Selection:
As an initial matter, we note that, under TILA, Guardian may only be charged as an assignee, not a creditor. See 15 U.S.C. @ 1602(f); 12 C.F.R. Pt. 226, Supp. I at 300. Accordingly, the Walkers must properly allege a cause of action against Wallace (the creditor) before it can assert a claim against Guardian (the assignee). We therefore turn first to the issue of whether the Walkers’ amended complaint states a valid TILA claim against Wallace.
1. Wallace’s Liability
In paragraph 27 of the Walkers’ amended complaint, they allege that:
It is the standard policy of Wallace and other dealers who receive financing from Guardian to charge hidden finance charges on vehicles sold on time. The purported cash price of vehicles sold in this manner substantially exceeds the value of the vehicle, and the price at which comparable vehicles are sold for cash, and includes part of the finance charge.
R. 21 P 27. In the next paragraph, the Walkers further allege that this “hidden finance charge resulted from the need of [Wallace] to pass on to the consumer the discount imposed by Guardian.” Id. P 28. It is our task to discern whether [*12] these allegations are sufficient to state a claim against Wallace under TILA.

Listing: locating elements on screens
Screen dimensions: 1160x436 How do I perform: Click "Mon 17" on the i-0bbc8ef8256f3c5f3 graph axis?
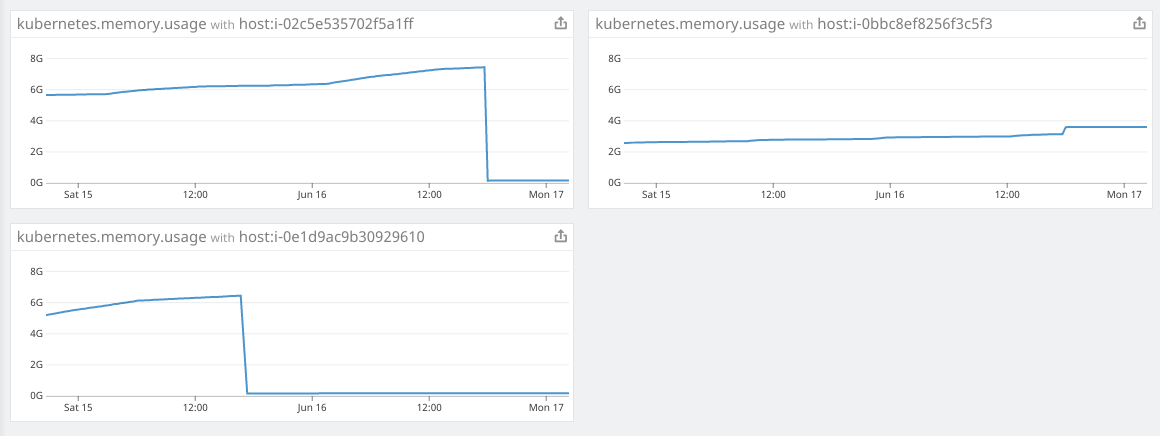tap(1124, 195)
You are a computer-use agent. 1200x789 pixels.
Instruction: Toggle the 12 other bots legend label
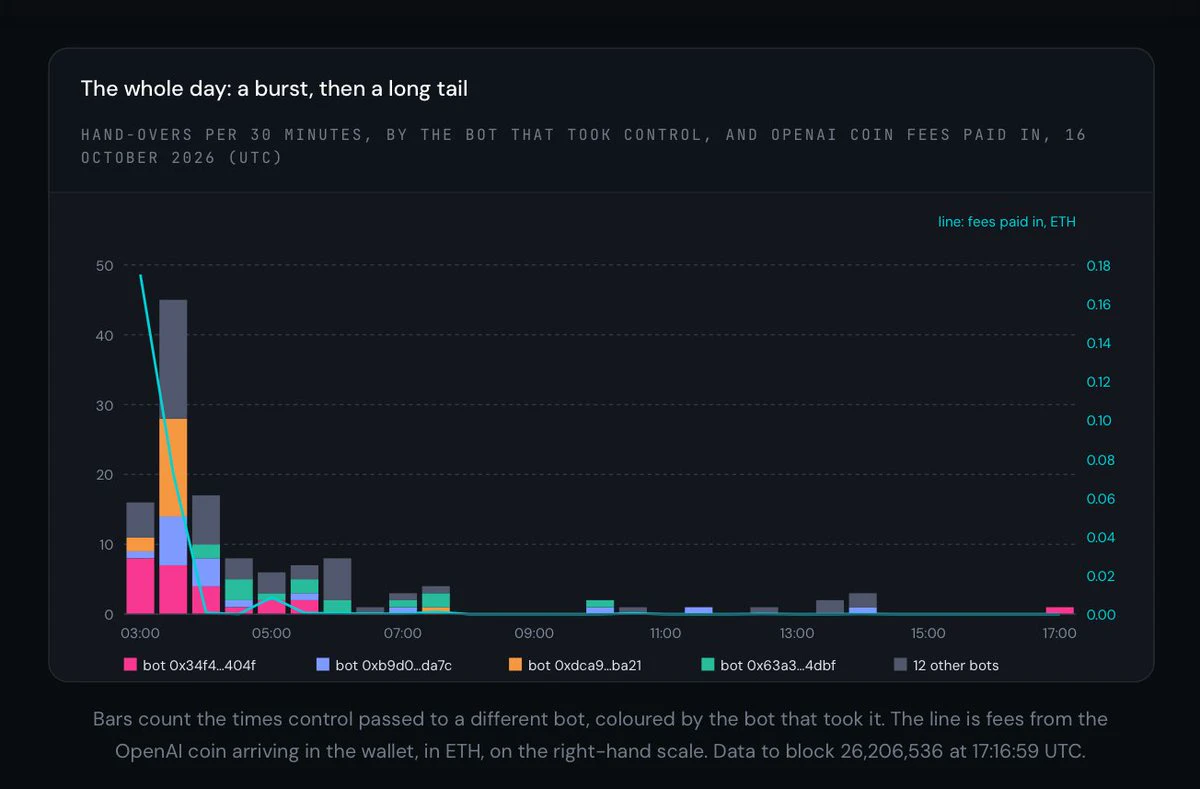tap(956, 665)
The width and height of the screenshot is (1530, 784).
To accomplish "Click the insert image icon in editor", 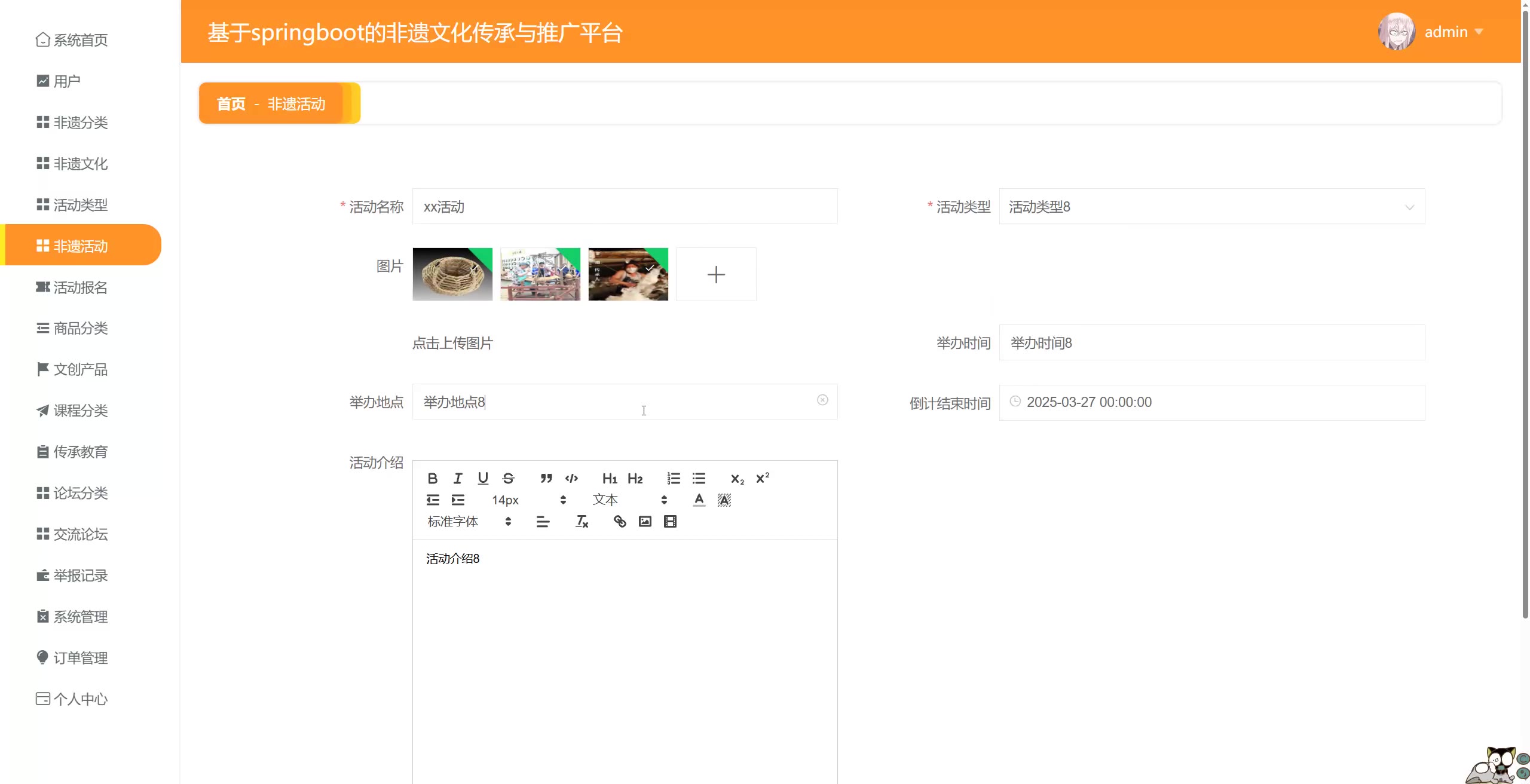I will click(x=645, y=522).
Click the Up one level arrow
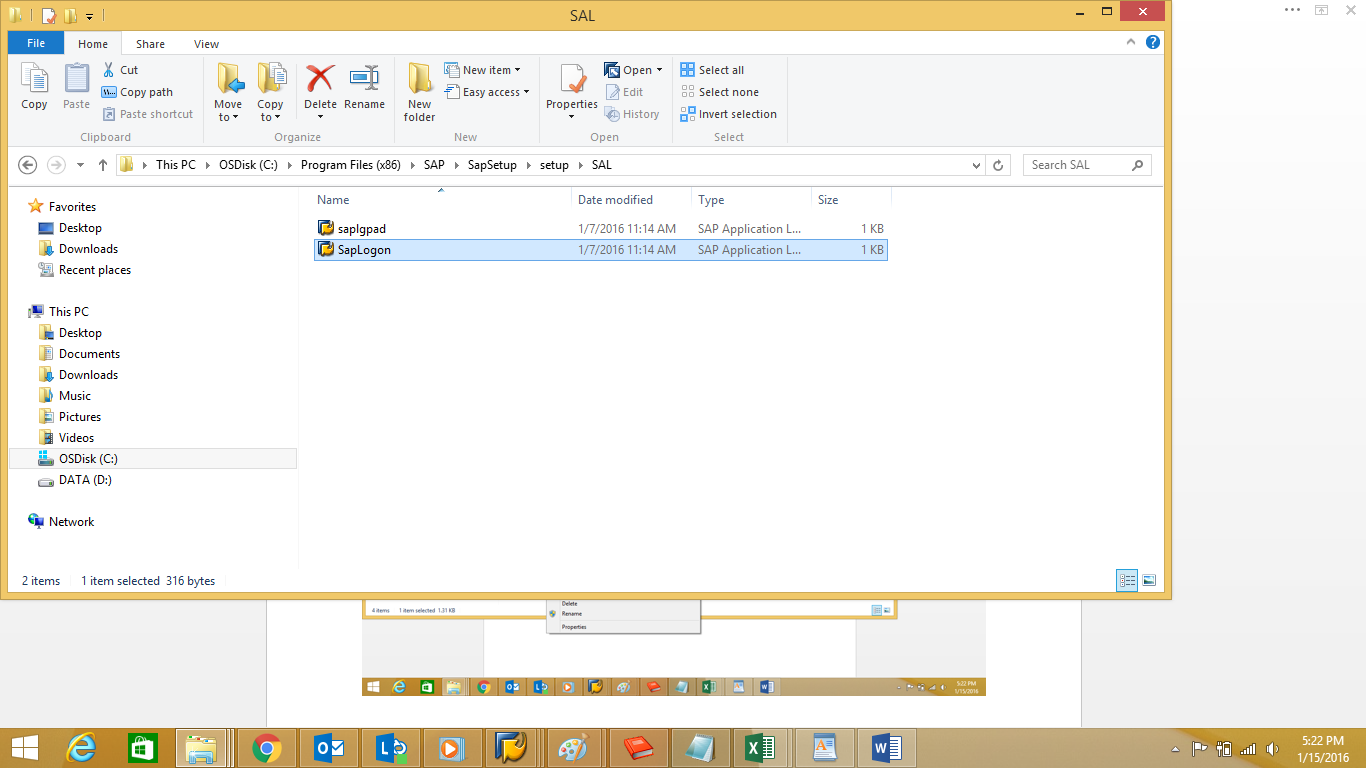Viewport: 1366px width, 768px height. (x=102, y=165)
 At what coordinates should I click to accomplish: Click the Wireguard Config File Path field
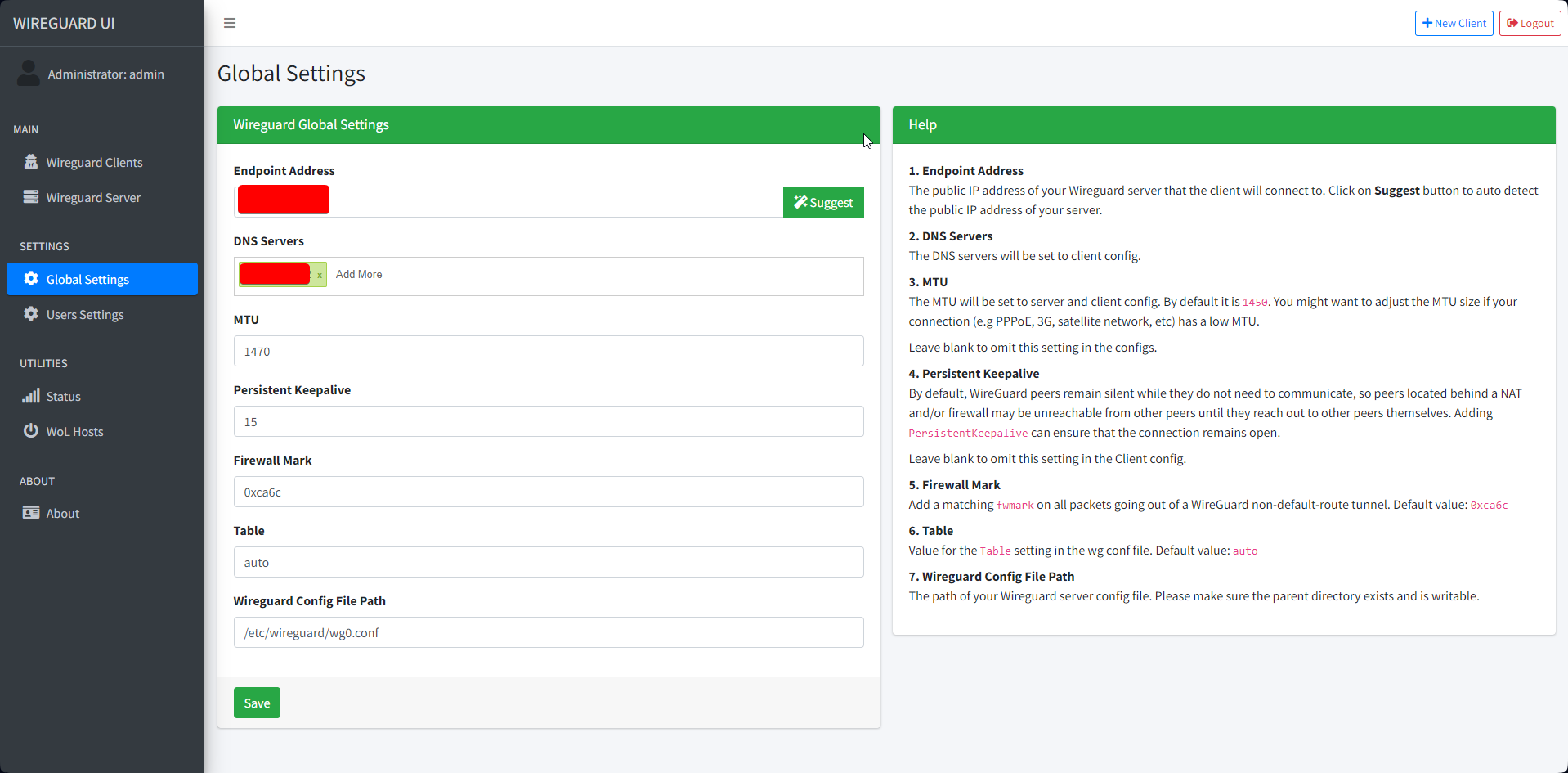click(x=548, y=632)
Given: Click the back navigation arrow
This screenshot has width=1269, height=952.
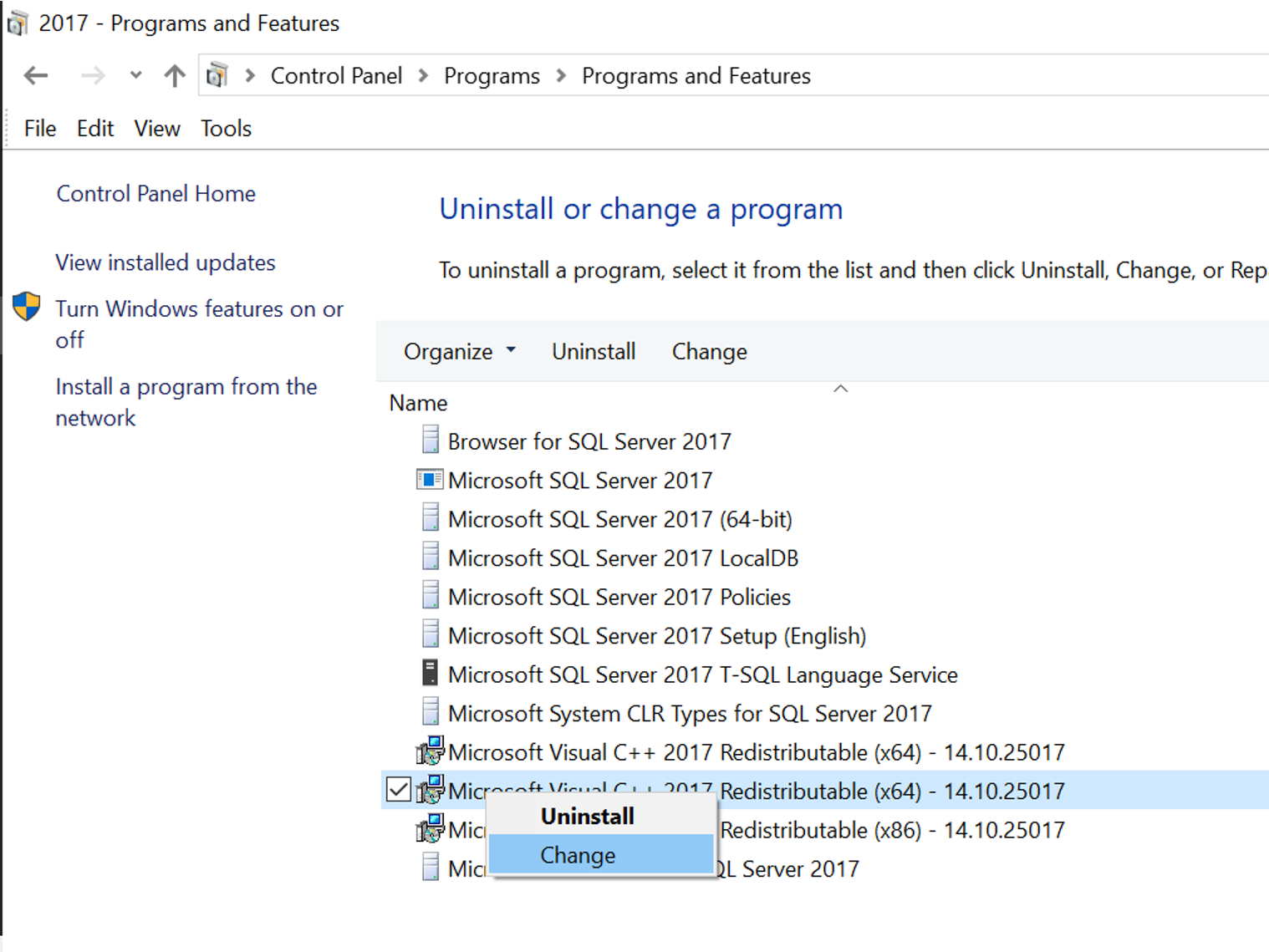Looking at the screenshot, I should [x=35, y=75].
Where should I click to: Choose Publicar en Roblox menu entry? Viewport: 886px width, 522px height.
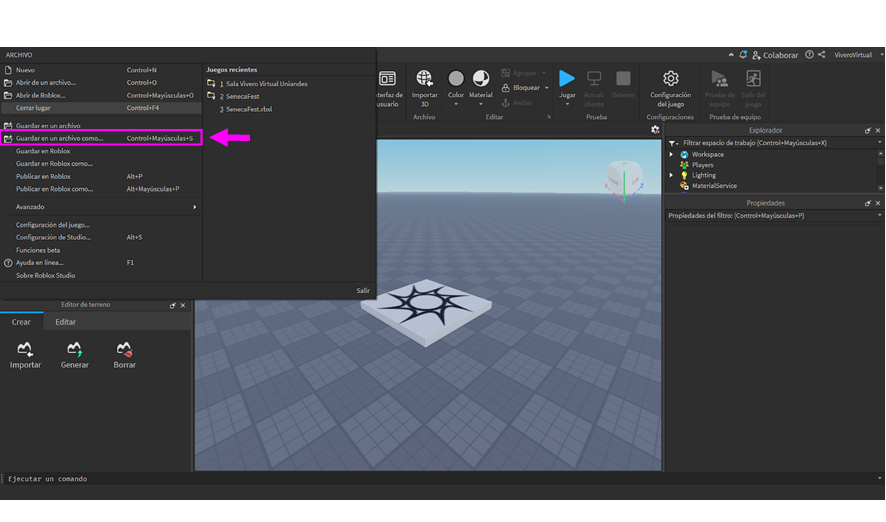click(43, 176)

To do: In the passage on the Walkers' TILA claim, rewrite everything from "1. Wallace’s Liability" down to "Wallace under TILA.", using "sticker price" in place of "cash price".

Reply:
1. Wallace’s Liability
In paragraph 27 of the Walkers’ amended complaint, they allege that:
It is the standard policy of Wallace and other dealers who receive financing from Guardian to charge hidden finance charges on vehicles sold on time. The purported sticker price of vehicles sold in this manner substantially exceeds the value of the vehicle, and the price at which comparable vehicles are sold for cash, and includes part of the finance charge.
R. 21 P 27. In the next paragraph, the Walkers further allege that this “hidden finance charge resulted from the need of [Wallace] to pass on to the consumer the discount imposed by Guardian.” Id. P 28. It is our task to discern whether [*12] these allegations are sufficient to state a claim against Wallace under TILA.